Exclude all pictures, then copy each of the records exactly as written.

Source information:
───

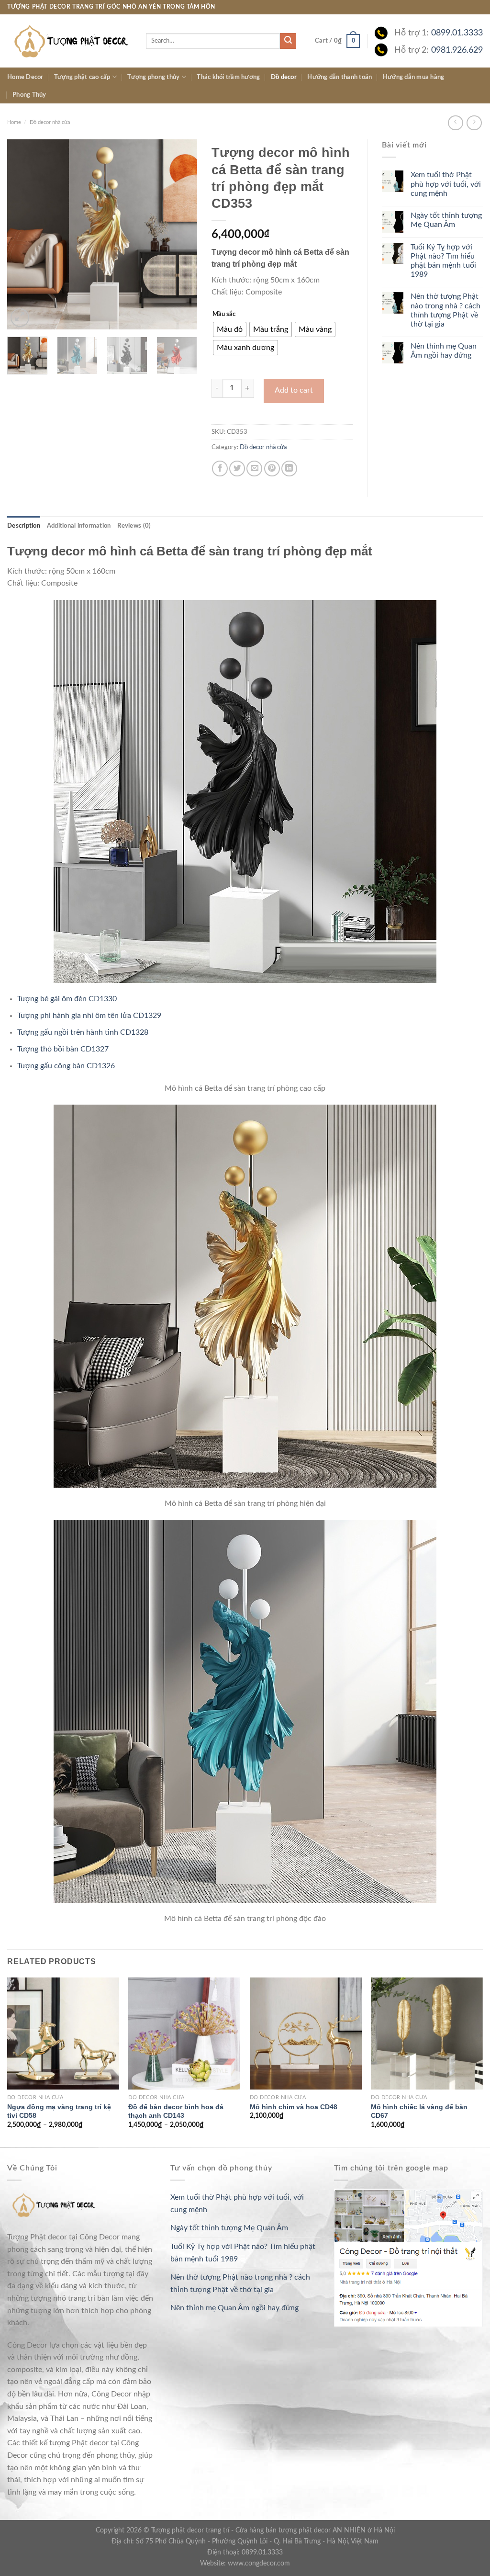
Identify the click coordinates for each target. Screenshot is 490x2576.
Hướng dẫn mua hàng (414, 77)
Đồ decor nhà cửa (50, 122)
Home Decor (25, 77)
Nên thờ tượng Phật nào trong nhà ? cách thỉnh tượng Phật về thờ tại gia (445, 310)
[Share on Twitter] (237, 468)
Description (23, 526)
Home (14, 122)
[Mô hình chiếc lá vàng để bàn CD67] (427, 2033)
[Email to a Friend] (254, 468)
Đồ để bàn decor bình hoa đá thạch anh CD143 (175, 2111)
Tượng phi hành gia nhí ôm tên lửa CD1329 (89, 1015)
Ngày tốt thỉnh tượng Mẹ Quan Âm (446, 220)
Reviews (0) (134, 526)
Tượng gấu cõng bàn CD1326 (66, 1066)
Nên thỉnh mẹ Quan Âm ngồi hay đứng (444, 350)
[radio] (229, 329)
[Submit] (288, 41)
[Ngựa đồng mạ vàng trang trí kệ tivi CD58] (63, 2033)
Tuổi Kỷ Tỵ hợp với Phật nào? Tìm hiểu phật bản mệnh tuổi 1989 (443, 261)
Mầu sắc (223, 314)
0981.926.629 (457, 50)
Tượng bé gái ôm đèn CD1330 (67, 999)
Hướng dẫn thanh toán (339, 77)
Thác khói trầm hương (228, 77)
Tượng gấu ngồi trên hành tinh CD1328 (82, 1032)
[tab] (23, 525)
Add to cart (294, 390)
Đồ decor (284, 77)
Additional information (79, 526)
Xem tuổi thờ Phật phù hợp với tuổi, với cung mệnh (446, 184)
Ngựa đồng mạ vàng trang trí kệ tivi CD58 (59, 2111)
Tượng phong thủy (153, 77)
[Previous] (23, 234)
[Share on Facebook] (220, 468)
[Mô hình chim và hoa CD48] (306, 2033)
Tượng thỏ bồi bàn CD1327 (63, 1049)
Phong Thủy (29, 95)
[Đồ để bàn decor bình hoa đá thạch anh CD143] (184, 2033)
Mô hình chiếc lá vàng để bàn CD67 (419, 2111)
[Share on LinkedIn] (289, 468)
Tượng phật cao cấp (82, 77)
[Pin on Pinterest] (272, 468)
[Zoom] (20, 317)
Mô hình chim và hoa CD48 (293, 2107)
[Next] (181, 234)
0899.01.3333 (457, 33)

───

Reply:
Identify the click coordinates for each target. Screenshot is 490x2576.
Hướng dẫn mua hàng (414, 77)
Đồ decor nhà cửa (50, 122)
Home Decor (25, 77)
Nên thờ tượng Phật nào trong nhà ? cách thỉnh tượng Phật về thờ tại gia (445, 310)
[Share on Twitter] (237, 468)
Description (23, 526)
Home (14, 122)
[Mô hình chiếc lá vàng để bàn CD67] (427, 2033)
[Email to a Friend] (254, 468)
Đồ để bàn decor bình hoa đá thạch anh CD143 (175, 2111)
Tượng phi hành gia nhí ôm tên lửa CD1329 (89, 1015)
Ngày tốt thỉnh tượng Mẹ Quan Âm (446, 220)
Reviews (0) (134, 526)
Tượng gấu cõng bàn CD1326 (66, 1066)
Nên thỉnh mẹ Quan Âm ngồi hay đứng (444, 350)
[radio] (229, 329)
[Submit] (288, 41)
[Ngựa đồng mạ vàng trang trí kệ tivi CD58] (63, 2033)
Tuổi Kỷ Tỵ hợp với Phật nào? Tìm hiểu phật bản mệnh tuổi 1989 (443, 261)
Mầu sắc (223, 314)
0981.926.629 (457, 50)
Tượng bé gái ôm đèn CD1330 (67, 999)
Hướng dẫn thanh toán (339, 77)
Thác khói trầm hương (228, 77)
Tượng gấu ngồi trên hành tinh CD1328 (82, 1032)
[tab] (23, 525)
Add to cart (294, 390)
Đồ decor (284, 77)
Additional information (79, 526)
Xem tuổi thờ Phật phù hợp với tuổi, với cung mệnh (446, 184)
Ngựa đồng mạ vàng trang trí kệ tivi CD58 (59, 2111)
Tượng phong thủy (153, 77)
[Previous] (23, 234)
[Share on Facebook] (220, 468)
[Mô hình chim và hoa CD48] (306, 2033)
Tượng thỏ bồi bàn CD1327 (63, 1049)
Phong Thủy (29, 95)
[Đồ để bàn decor bình hoa đá thạch anh CD143] (184, 2033)
Mô hình chiếc lá vàng để bàn CD67 (419, 2111)
[Share on LinkedIn] (289, 468)
Tượng phật cao cấp (82, 77)
[Pin on Pinterest] (272, 468)
[Zoom] (20, 317)
Mô hình chim và hoa CD48 (293, 2107)
[Next] (181, 234)
0899.01.3333 (457, 33)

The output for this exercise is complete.